#### WHAT IS BEING ASKED
Your answer should hold exactly the lines from the one with "Image resolution: width=1013" through the final line of the data below, reproduced as written.

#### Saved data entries
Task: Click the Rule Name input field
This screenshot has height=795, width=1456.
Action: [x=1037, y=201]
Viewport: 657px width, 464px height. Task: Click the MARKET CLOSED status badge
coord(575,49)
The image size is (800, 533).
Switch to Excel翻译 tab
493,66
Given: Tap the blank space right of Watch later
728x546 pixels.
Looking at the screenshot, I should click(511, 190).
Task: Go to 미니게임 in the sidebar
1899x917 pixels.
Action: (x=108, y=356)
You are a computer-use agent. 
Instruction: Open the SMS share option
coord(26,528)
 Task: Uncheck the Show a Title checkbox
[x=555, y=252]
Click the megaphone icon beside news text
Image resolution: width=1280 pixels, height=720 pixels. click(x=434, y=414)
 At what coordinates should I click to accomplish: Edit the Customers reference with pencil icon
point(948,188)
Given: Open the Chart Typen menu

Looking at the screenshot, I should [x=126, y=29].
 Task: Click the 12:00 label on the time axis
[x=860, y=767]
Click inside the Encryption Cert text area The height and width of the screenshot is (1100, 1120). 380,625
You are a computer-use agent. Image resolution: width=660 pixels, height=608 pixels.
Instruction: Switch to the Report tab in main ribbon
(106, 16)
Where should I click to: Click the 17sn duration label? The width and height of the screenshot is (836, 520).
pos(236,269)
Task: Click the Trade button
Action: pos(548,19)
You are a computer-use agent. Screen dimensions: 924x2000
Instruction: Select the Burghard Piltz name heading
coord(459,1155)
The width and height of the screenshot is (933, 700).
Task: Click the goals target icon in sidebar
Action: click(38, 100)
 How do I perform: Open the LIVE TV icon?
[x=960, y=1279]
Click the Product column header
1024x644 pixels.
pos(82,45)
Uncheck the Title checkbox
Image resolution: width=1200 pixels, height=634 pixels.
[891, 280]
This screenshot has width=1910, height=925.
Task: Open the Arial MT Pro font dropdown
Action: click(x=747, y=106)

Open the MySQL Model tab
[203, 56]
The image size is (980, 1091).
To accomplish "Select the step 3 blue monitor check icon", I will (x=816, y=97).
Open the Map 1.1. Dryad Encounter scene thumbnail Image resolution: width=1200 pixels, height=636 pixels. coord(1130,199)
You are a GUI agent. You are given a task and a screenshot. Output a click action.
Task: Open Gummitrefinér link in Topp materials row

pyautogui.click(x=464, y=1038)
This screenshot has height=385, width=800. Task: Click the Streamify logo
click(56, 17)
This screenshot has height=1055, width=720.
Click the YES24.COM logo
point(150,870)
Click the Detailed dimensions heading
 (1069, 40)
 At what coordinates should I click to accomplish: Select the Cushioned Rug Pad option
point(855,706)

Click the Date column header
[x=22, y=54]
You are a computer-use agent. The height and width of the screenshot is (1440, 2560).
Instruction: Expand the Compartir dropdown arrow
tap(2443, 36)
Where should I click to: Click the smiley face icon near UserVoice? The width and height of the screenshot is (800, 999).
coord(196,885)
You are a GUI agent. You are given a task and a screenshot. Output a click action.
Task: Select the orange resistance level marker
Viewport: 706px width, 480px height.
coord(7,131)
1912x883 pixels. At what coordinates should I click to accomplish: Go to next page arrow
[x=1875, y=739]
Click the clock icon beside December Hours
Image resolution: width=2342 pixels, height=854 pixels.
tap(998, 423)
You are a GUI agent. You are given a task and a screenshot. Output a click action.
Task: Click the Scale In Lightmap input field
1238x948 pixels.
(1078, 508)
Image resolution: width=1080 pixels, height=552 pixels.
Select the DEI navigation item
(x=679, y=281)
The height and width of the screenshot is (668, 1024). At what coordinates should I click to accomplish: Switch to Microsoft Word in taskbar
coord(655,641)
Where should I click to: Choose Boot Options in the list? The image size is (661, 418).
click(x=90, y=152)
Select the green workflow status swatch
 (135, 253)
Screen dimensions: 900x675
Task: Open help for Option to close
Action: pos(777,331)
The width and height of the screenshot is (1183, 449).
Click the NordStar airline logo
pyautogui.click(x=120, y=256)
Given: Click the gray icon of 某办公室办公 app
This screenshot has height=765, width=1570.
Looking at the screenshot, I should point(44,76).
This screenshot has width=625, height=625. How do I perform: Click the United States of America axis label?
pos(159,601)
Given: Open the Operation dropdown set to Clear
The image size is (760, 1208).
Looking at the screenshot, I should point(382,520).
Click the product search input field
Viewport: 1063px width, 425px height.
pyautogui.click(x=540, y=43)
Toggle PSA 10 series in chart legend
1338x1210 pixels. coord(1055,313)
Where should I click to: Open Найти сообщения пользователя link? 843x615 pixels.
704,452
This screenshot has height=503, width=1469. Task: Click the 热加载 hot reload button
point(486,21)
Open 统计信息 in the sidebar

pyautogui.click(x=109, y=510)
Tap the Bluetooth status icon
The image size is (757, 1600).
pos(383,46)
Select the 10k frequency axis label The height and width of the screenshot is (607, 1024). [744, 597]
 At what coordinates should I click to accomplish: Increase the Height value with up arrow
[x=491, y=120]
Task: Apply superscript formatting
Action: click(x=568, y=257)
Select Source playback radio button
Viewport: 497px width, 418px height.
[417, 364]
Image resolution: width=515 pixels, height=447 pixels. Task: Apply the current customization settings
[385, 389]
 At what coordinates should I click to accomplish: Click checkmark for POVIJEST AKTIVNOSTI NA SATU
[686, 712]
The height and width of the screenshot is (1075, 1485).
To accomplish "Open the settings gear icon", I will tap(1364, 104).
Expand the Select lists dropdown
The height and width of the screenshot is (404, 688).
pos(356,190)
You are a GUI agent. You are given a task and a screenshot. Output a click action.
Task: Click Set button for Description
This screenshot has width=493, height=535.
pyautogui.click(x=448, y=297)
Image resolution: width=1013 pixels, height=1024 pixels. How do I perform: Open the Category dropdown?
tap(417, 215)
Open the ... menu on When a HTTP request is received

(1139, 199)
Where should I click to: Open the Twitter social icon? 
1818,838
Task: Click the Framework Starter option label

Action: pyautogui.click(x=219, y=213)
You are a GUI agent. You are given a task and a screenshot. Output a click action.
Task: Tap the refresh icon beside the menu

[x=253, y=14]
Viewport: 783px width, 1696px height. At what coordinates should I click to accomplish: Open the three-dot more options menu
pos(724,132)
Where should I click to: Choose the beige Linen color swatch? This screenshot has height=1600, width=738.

#### ANSWER BOX
Image resolution: width=1013 pixels, height=1024 pixels. How do I perform: Open the Category dropdown?
tap(417, 215)
Open the ... menu on When a HTTP request is received

(1139, 199)
Where should I click to: Open the Twitter social icon? 
1818,838
Task: Click the Framework Starter option label

Action: pyautogui.click(x=219, y=213)
You are a GUI agent. You are given a task and a screenshot. Output a click action.
Task: Tap the refresh icon beside the menu

[x=253, y=14]
Viewport: 783px width, 1696px height. At what coordinates should I click to accomplish: Open the three-dot more options menu
pos(724,132)
Where should I click to: Choose the beige Linen color swatch? This screenshot has height=1600, width=738.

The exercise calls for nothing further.